Every departure on either side [from "likeness" of effect or of inferred cause] diminishes the probability, and renders the experiment less conclusive. You cannot doubt of this principle: Neither ought you to reject its consequences. ...
And those consequences are dire for the IDers:

First, By this method of reasoning, you renounce all claim to infinity in any of the attributes of the Deity. For as the cause ought only to be proportioned to the effect, and the effect, so far as it falls under our cognisance, is not infinite; what pretensions have we, upon your supposition, to ascribe that attribute to the divine Being ? You will still insist, that, by removing him so much from all similarity to human creatures, we give into the most arbitrary hypothesis, and at the same time weaken all proofs of his existence.

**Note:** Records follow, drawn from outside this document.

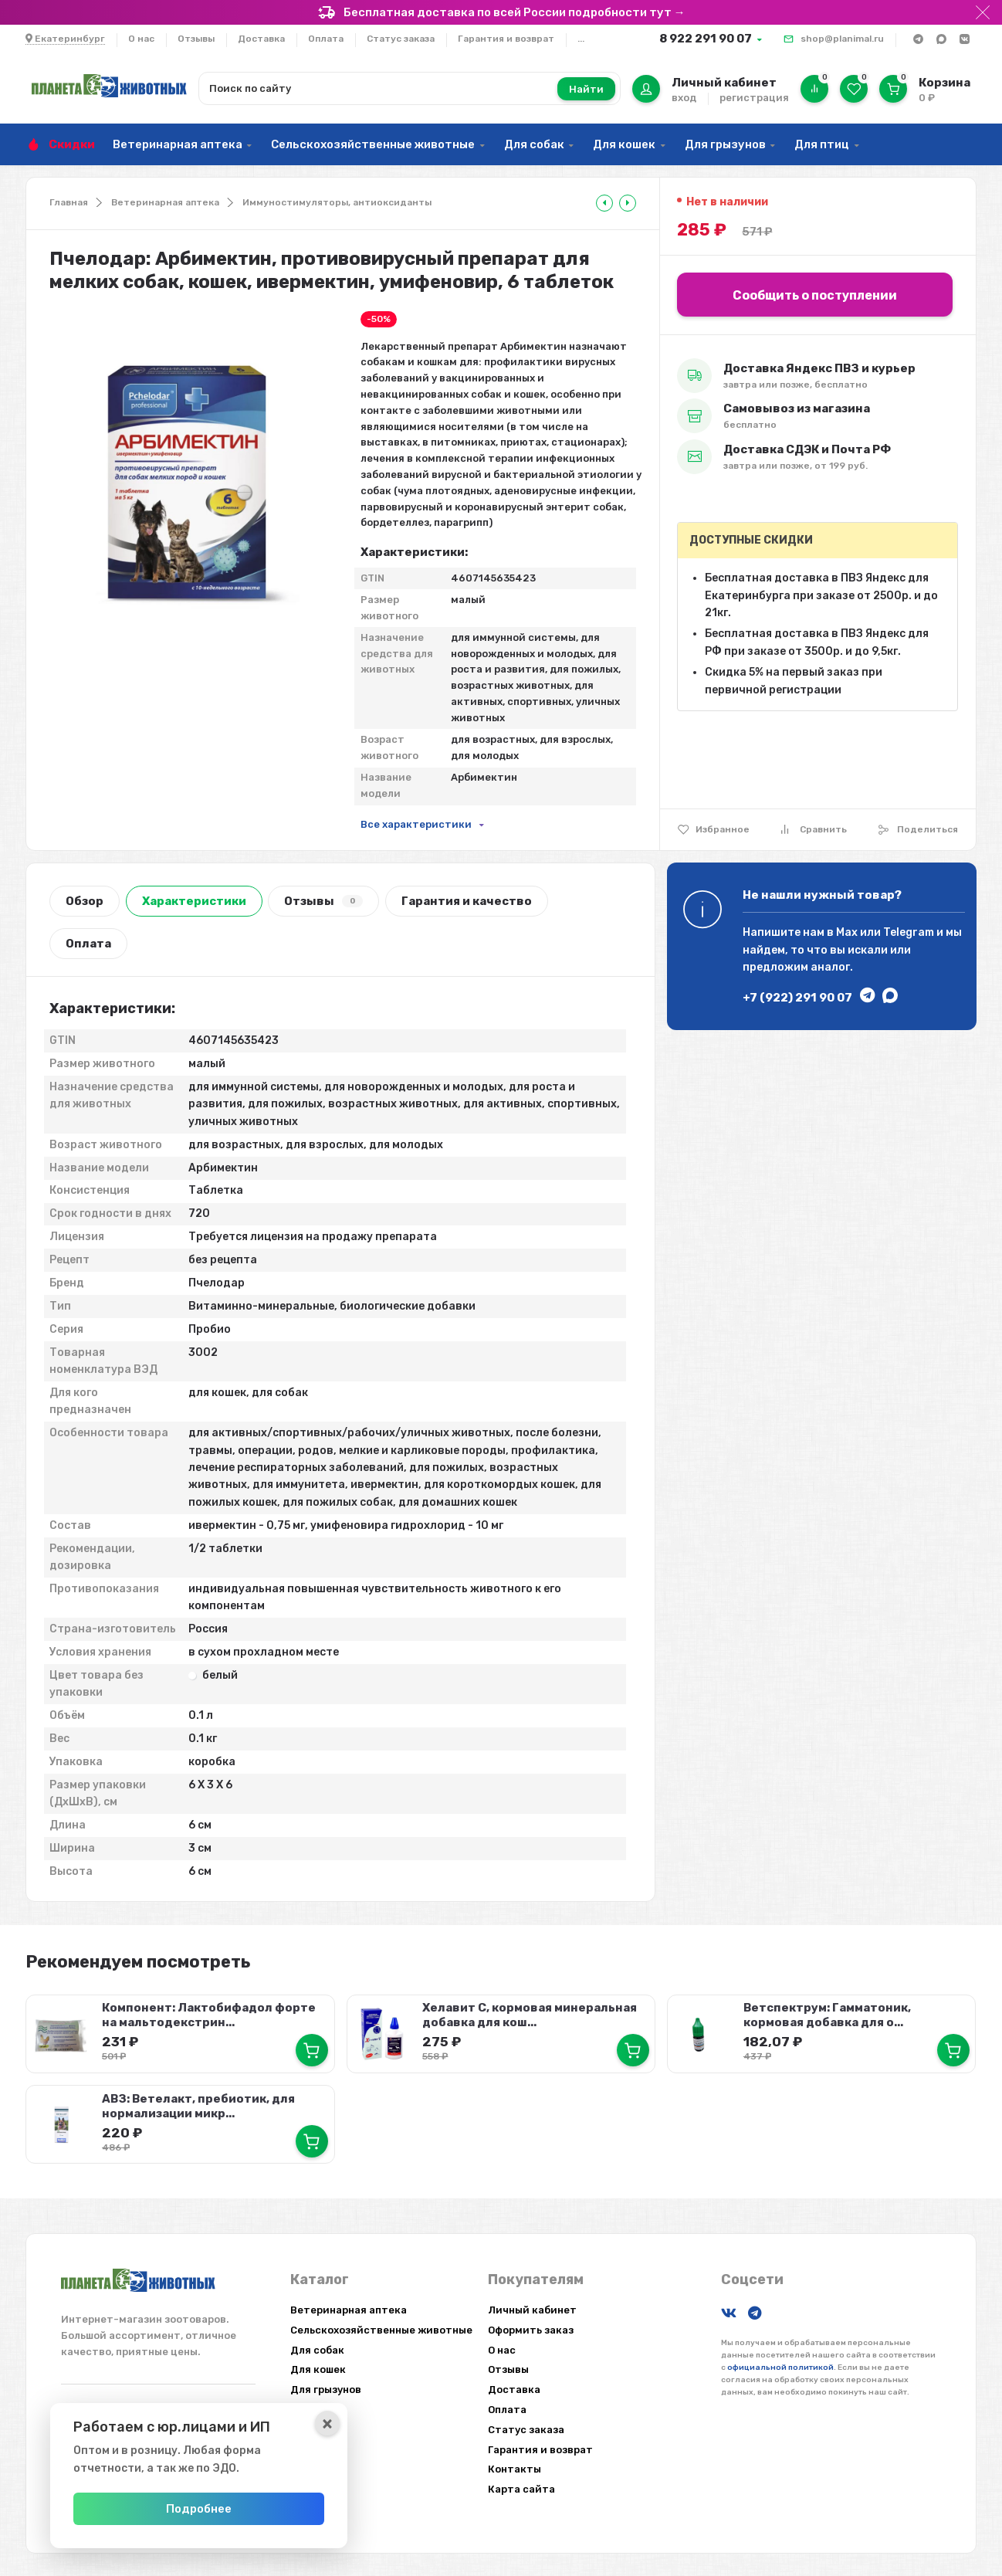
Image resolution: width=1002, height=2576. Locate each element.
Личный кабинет (532, 2310)
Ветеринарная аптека (177, 144)
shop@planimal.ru (842, 38)
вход (684, 97)
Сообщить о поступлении (815, 295)
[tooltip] (604, 203)
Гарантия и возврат (506, 38)
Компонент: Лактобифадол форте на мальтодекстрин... (209, 2015)
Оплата (326, 38)
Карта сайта (521, 2489)
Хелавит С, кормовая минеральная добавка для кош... (529, 2015)
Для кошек (624, 144)
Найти (586, 89)
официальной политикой (780, 2366)
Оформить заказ (531, 2329)
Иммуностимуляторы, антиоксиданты (337, 202)
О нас (141, 38)
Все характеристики (416, 824)
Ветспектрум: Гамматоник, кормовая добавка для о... (827, 2015)
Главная (68, 202)
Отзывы (196, 38)
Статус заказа (401, 38)
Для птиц (821, 144)
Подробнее (204, 2509)
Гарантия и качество (466, 901)
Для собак (534, 144)
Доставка (261, 38)
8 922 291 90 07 (705, 39)
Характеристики (194, 901)
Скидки (72, 144)
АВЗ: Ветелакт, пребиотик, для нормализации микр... (198, 2105)
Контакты (514, 2469)
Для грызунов (725, 144)
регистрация (754, 97)
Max (847, 932)
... (580, 38)
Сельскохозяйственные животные (373, 144)
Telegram (908, 932)
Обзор (84, 901)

Secondly, You have no reason, on your theory, for ascribing perfection to the Deity, even in his finite capacity; or for supposing him free from every error, mistake, or incoherence in his undertakings. There are many inexplicable difficulties in the works of nature, which, if we allow a perfect Author to be proved a priori, are easily solved, and become only seeming difficulties, from the narrow capacity of man, who cannot trace infinite relations. But according to your method of reasoning, these difficulties become all real; and perhaps will be insisted on, as new instances of likeness to human art and contrivance.
Indeed, I have heard Jay Richards, co-author of The Privileged Planet with astronomer Guillermo Gonzalez, and a "Senior Fellow" at the Discovery Institute's Center for Science and Culture, insist that God is subject to design constraints of the same sort that human designers face in balancing speed and memory and display size in laptop computers with the weight and dimensions of the units. Fortunately, God has infinite strength, so He can carry around a few million Crays hooked up in parallel to satisfy His mobile needs.

Another amusing example is this article by Jonathan Witt, also a Senior Fellow at the DI, entitled "Panning God: Darwinism's Defective Argument Against Bad Design." Besides the fact that, since it is aimed at his fellow religionists at the North American Mission Board of the Southern Baptist Convention and, therefore, Witt can drop the pretense that "the Designer" is anything other than "the holy God of the Bible, father and shepherd and husband of His people," the infirmity often shown in the universe's design is supposedly "explained" by denying that God is a "hyper-tidy engineer." How, then, we can recognize His engineering in the bacterial flagellum is a point glossed over. Instead, Witt, in keeping with his Ph.D. in English that so qualifies him as an expert in the "science" of ID, invokes an artistic, Shakespearean God who values "variety, imaginative exuberance, freedom, even moral complexity" over "a hyper-constricted and abstract elegance."

But Shakespeare subjected only imaginary characters to the slings and arrows of outrageous fortune. Are we mere players inflicted with cancer and famine, pestilence and war, grief and death to serve as the amusements of a bored playwright? Or do we inhabit some doll house of a world where an immature and ultimately sadistic child tugs at our strings? Hume foresaw this:

[A] man, who follows your hypothesis, is able, perhaps, to assert, or conjecture, that the universe, sometime, arose from something like design: But beyond that position he cannot ascertain one single circumstance, and, is left afterwards to fix every point of his theology, by the utmost licence of fancy and hypothesis. This world, for aught he knows, is very faulty and imperfect, compared to a superior standard; and was only the first rude essay of some infant Deity, who afterwards abandoned it, ashamed of his lame performance; it is the work only of some dependent, inferior Deity; and is the object of derision to his superiors; it is the production of old age and dotage in some superannuated Deity; and ever since his death, has run on at adventures, from the first impulse and active force, which it received from him.
Perhaps it is not surprising that those who need to anthropomorphize God, invariably find a small one.